Fisher read the court’s opinion and then asked Crawford’s lawyer whether he could help appeal the case to the U.S. Supreme Court.

“The lawyer didn’t want to appeal the case, in part because the criminal trial scene is so under-litigated and he didn’t have the time, but Crawford then told me to go for it,” Fisher says.

Although only one of out every 100 petitions for Supreme Court review is granted, Fisher was able to persuade the Supreme Court to make room for Crawford’s petition on the Court’s docket.

“In this case, one thing was unusual,” Fisher says. “In almost all Supreme Court cases you argue on precedent, but in this circumstance I argued that all its previous rulings that used the reliability framework were wrong and that there was an absolute right to cross-examine the witness.”

Those who worked closest with Fisher admired this fresh approach.

“Although many lawyers told [Fisher] to focus on a narrower issue that was specific to the Crawford case in his oral argument, he knew when to be bold,” says Richard D. Friedman ’73, who is Aigler professor of law at the University of Michigan. Friedman assisted Fisher with the case and sat with him during his oral argument.

Although Fisher acknowledges that his argument was “a bit of a gamble,” seven justices ultimately ruled in its favor.

Fisher’s Supreme Court run didn’t end there.

Within five months, he found himself in a similar situation when a lawyer on another case, Blakely vs. Washington, also did not want to appeal the state’s ruling to the U.S. Supreme Court.

The Blakely case involved a question over the state of Washington’s sentencing guidelines and whether judges had the right to increase the severity of a criminal sentence decided by a jury.

Fisher argued that this violated the right to a trial by jury, and the Supreme Court ruled five to four in his favor.

“After the Blakely case was decided, it became pretty clear that the same result had to happen for the federal sentencing guidelines,” Fisher says. “Another case was brought forward and the Supreme Court then ruled that the federal sentencing guidelines were unconstitutional as well. Blakely served as the bridge to this important decision.”

A LIFE OF LAW

At today’s ceremony, Fisher plans to discuss his early misconceptions about a law career with the HLS class.

“When I was in law school, I had this impression that lawyers took what was given to them and navigated it the best they could, but that it would be hard to change the law,” Fisher says. “Changing the law is something I have been lucky enough to do now, and it is just astonishing how many issues are out there and that you can really make a difference.”

With his Supreme Court cases now closed, Fisher has been working with DWT on a federal appeals case pertaining to the Exxon Valdez oil spill in 1989 and on some other First Amendment work focusing on the journalistic privilege to keep sources confidential.
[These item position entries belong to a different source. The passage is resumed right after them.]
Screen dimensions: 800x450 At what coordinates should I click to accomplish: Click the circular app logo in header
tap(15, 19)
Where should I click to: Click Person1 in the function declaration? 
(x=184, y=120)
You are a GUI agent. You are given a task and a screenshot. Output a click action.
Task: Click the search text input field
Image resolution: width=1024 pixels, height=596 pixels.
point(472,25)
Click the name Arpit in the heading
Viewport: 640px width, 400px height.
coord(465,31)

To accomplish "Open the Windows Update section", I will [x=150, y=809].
Born in Kansas City, Fisher graduated from Duke University in 1992 and then took two years off before attending the University of Michigan Law School, earning his law degree in 1997.
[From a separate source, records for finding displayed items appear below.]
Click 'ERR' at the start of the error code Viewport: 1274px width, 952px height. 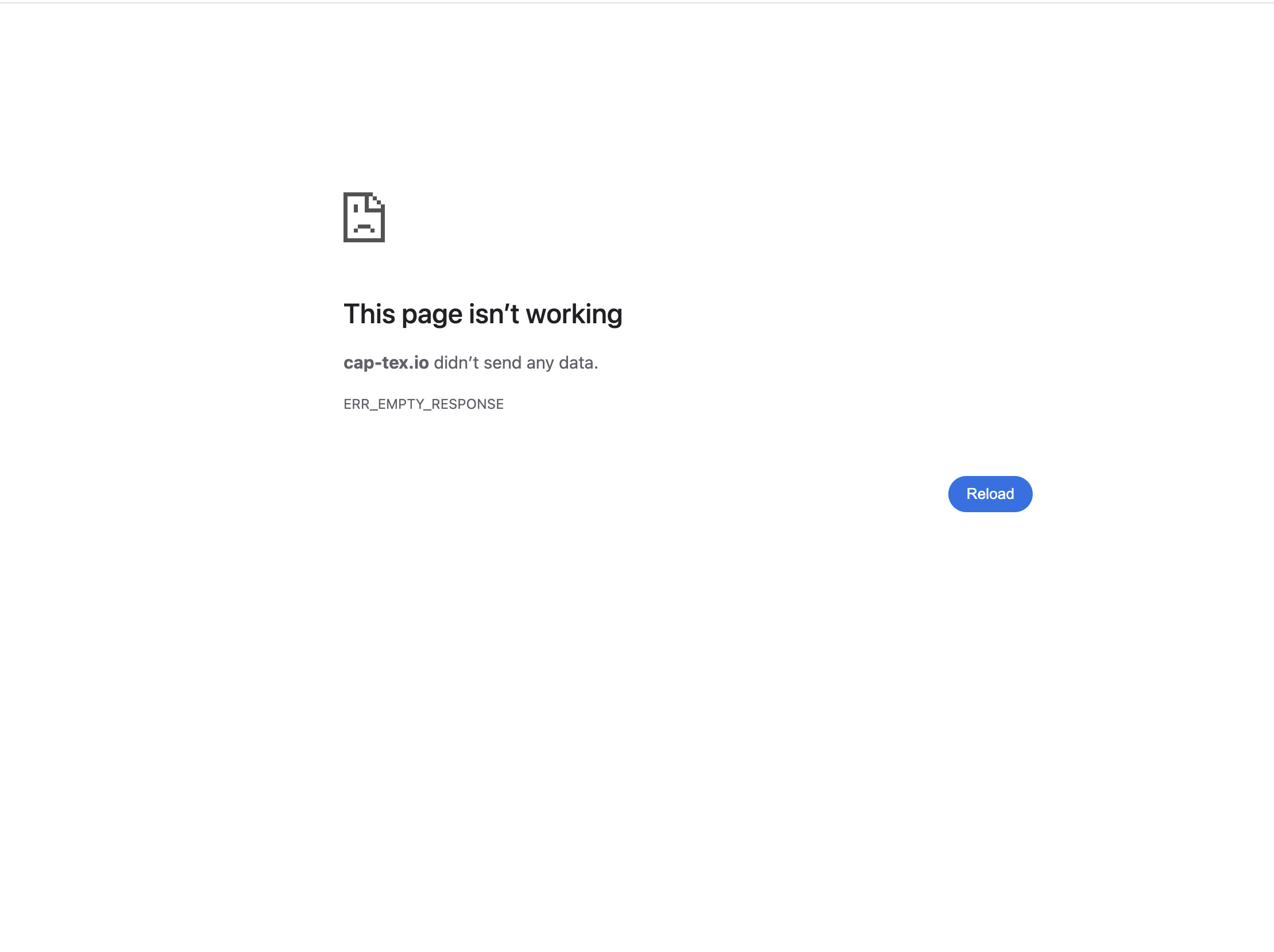pos(357,404)
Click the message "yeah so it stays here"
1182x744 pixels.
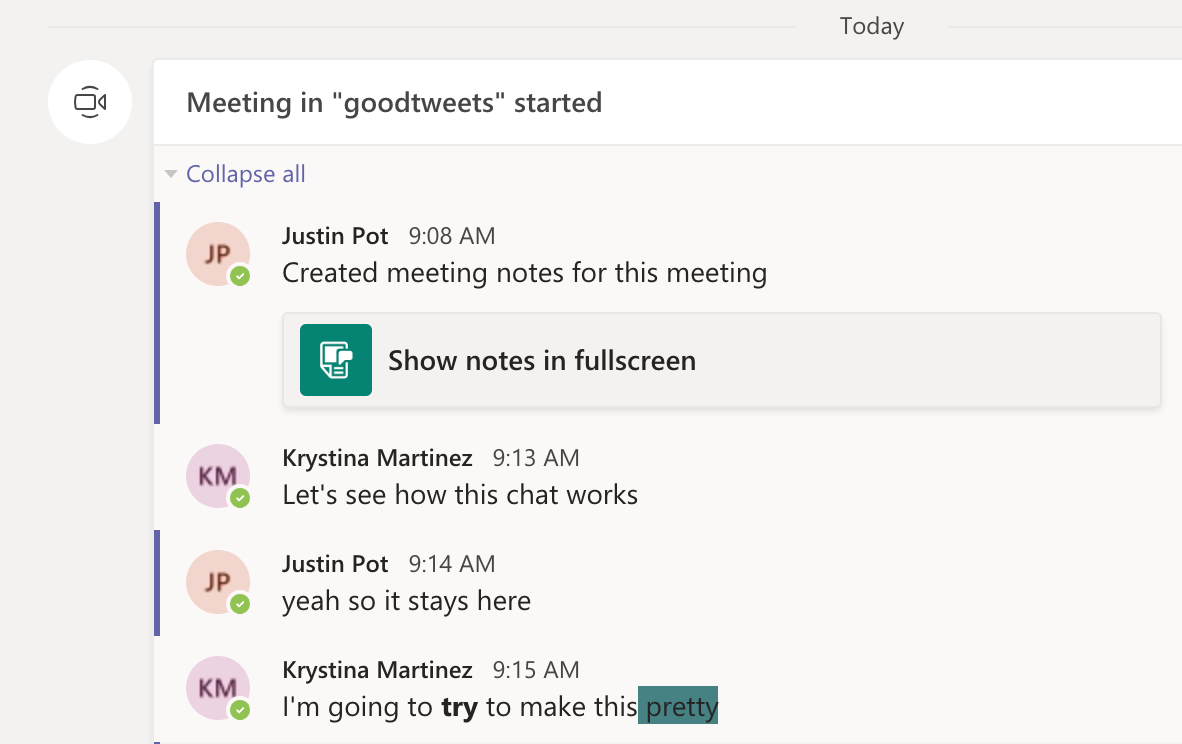[x=406, y=601]
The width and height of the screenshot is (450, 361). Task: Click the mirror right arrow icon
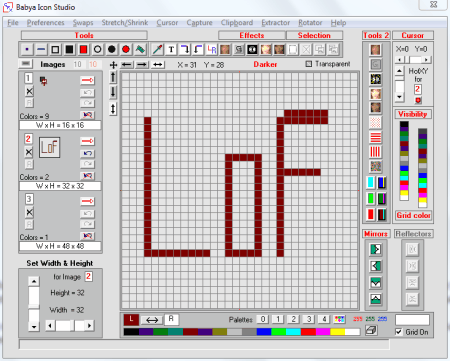pos(376,249)
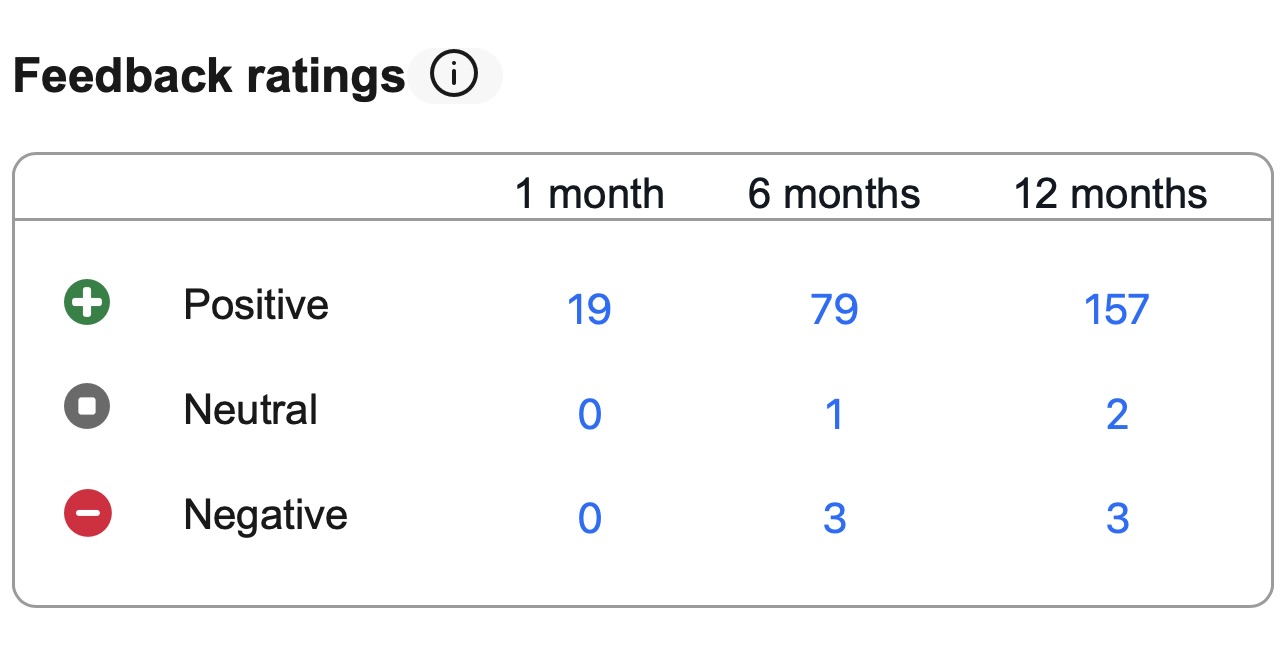Open 3 negative ratings for 12 months
Screen dimensions: 1287x658
pyautogui.click(x=1117, y=519)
“I wasn’t really sure what I wanted to do after college,” Fisher says. “I taught tennis for some time and then got a job as a paralegal in Washington, D.C. It was there that I became interested in the moral and philosophical issues in our culture that seemed, to me, to be played out in the law, and decided that a law career seemed like a good day-to-day life.”
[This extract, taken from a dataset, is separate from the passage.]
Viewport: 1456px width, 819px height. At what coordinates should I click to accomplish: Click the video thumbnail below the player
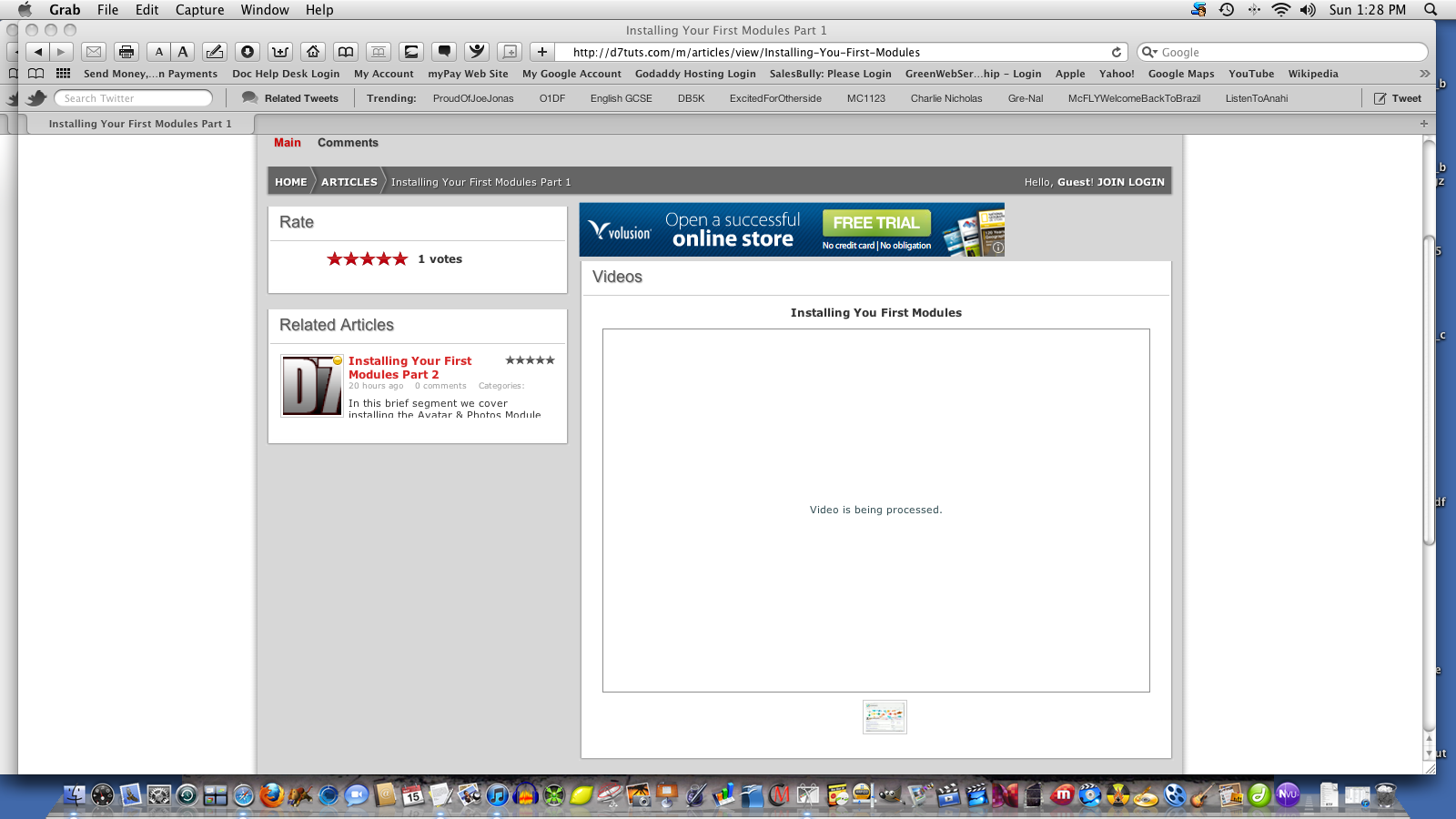point(885,717)
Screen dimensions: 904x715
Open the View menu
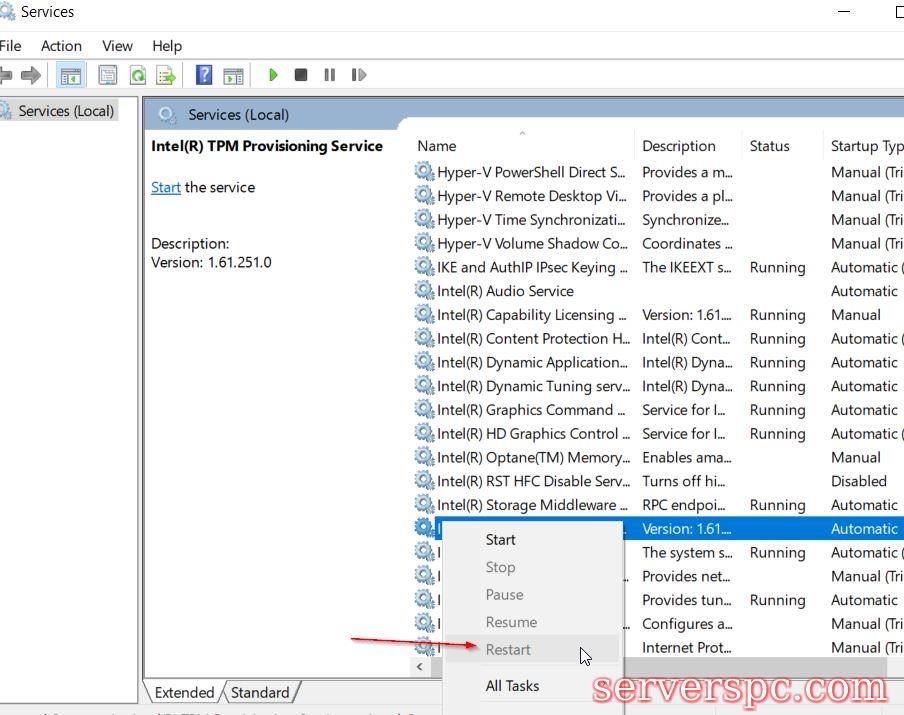pyautogui.click(x=117, y=46)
Fisher said that the “law just clicked” with him while in law school, which landed him clerkships with Ninth U.S. Circuit Court of Appeals Judge Stephen Reinhart and U.S. Supreme Court Justice Stevens in the two years after he graduated.

Fisher says his work with Justice Stevens gave him confidence to argue a case in the U.S. Supreme Court.

“I had a good idea of what the rhythms of the court room are like,” Fisher said. “It turned out that I was aligned across from Justice Stevens when I argued the Crawford case. He gave me a smile as the justices left which really relaxed me.”

Fisher lives in Seattle with his wife, Lisa Douglass, and their two-year-old daughter.